## PROBLEM DESCRIPTION
Copy every line of the data exactly, leaving nothing out.

## DATA FOR PROCESSING
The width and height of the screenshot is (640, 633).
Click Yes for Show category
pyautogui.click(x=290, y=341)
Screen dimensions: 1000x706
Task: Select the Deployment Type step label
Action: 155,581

## ANSWER AREA
The width and height of the screenshot is (640, 633).
Click Yes for Show category
pyautogui.click(x=290, y=341)
Screen dimensions: 1000x706
Task: Select the Deployment Type step label
Action: 155,581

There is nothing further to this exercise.